Park in Lethbridge, Canada

Indian Battle Park is a park located in the Oldman River valley urban park system of Lethbridge, Alberta. The park is home to Fort Whoop-Up, Helen Schuler Nature Centre and the High Level Bridge.

== Description ==
The 150 acre park is located on the east bank of the Oldman River just below Downtown Lethbridge. It is bordered by Whoop-Up Drive to the south and Highway 3 to the north.

== Activities ==
Activities in the park include hiking, dog walking, biking, fishing, canoeing, picnicking. Amenities at the park include public washrooms, paved trails, picnic tables, and a playground.

== History ==
The area that would later become the park was known as Company Bottom, due to its proximity to the former hamlet of Coalbanks, which was a company town that featured a brewery, cemetery, a company store, cabins, and a well.
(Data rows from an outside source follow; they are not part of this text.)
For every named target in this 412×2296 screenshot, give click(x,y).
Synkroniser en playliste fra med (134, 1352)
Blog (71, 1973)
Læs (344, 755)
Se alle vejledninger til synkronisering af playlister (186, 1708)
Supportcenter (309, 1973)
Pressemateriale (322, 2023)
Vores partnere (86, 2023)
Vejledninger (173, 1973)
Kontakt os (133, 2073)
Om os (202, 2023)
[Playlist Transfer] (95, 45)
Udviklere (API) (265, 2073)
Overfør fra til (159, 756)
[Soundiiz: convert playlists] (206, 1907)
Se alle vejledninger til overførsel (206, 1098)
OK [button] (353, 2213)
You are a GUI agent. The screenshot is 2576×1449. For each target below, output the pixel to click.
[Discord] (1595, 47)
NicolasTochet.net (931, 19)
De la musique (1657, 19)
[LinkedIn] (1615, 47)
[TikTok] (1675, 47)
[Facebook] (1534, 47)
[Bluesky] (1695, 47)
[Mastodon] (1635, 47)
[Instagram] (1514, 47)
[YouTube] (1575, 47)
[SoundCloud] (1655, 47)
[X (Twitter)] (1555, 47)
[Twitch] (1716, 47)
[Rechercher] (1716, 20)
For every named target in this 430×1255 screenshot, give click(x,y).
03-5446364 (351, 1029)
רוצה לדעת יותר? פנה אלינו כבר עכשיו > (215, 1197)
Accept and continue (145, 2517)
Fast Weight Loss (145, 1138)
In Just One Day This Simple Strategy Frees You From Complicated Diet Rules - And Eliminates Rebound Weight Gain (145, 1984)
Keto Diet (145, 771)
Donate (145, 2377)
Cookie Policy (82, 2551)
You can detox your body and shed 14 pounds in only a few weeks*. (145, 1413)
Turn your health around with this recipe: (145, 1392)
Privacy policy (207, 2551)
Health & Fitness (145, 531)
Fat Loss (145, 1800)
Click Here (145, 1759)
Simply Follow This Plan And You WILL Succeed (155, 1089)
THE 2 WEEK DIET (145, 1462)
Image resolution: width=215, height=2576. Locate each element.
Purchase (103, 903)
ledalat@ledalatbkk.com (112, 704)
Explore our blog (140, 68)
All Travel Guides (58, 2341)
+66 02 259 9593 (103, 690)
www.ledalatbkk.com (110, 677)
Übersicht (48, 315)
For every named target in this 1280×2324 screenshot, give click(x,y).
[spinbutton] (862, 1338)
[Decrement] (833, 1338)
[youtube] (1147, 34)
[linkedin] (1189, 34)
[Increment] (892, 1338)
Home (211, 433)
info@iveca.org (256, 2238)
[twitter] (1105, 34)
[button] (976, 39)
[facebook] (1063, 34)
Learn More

The park is named after the Battle of the Belly River which happened on 24 October 1870 between the Blackfoot and the Cree at a site on the Oldman River southwest of Lethbridge. A formal peace treaty between the two nations was reached in 1871. Due to repeated floods throughout the 20th century (14 in total), people stopped living in the river valley and moved to the area above the valley, where most of Lethbridge is located today. The park was created in the 1960s, a decade after the last houses were moved from the river valley. In 1966, the Kinsmen Club built a replica of Fort Whoop-Up in Indian Battle Park, the original fort was actually located at the confluence of Oldman and St Mary Rivers south of the city. The Helen Schuler Nature Centre was opened in 1982. In 2005, a city council bid to rename the park Valley Of Peace (to remove negative references to First Nations) was rejected.

== Fauna and Flora ==
Common birds in the park include Ring-necked pheasant, Great horned owl, Cooper's hawk, Black-capped chickadee, Grey catbird, White-breasted nuthatch, Common merganser, and Mallard. Mammals in the park include Mountain cottontail, North American porcupine, White-tailed deer, Long-tailed weasel, and Common raccoon. The trees in the park are mainly Eastern cottonwood, with some Manitoba maple. Fishing is a popular activity in the park, with fish found in its section of the Oldman river including Rainbow trout, Mooneye, Goldeye, Burbot, and Shorthead redhorse.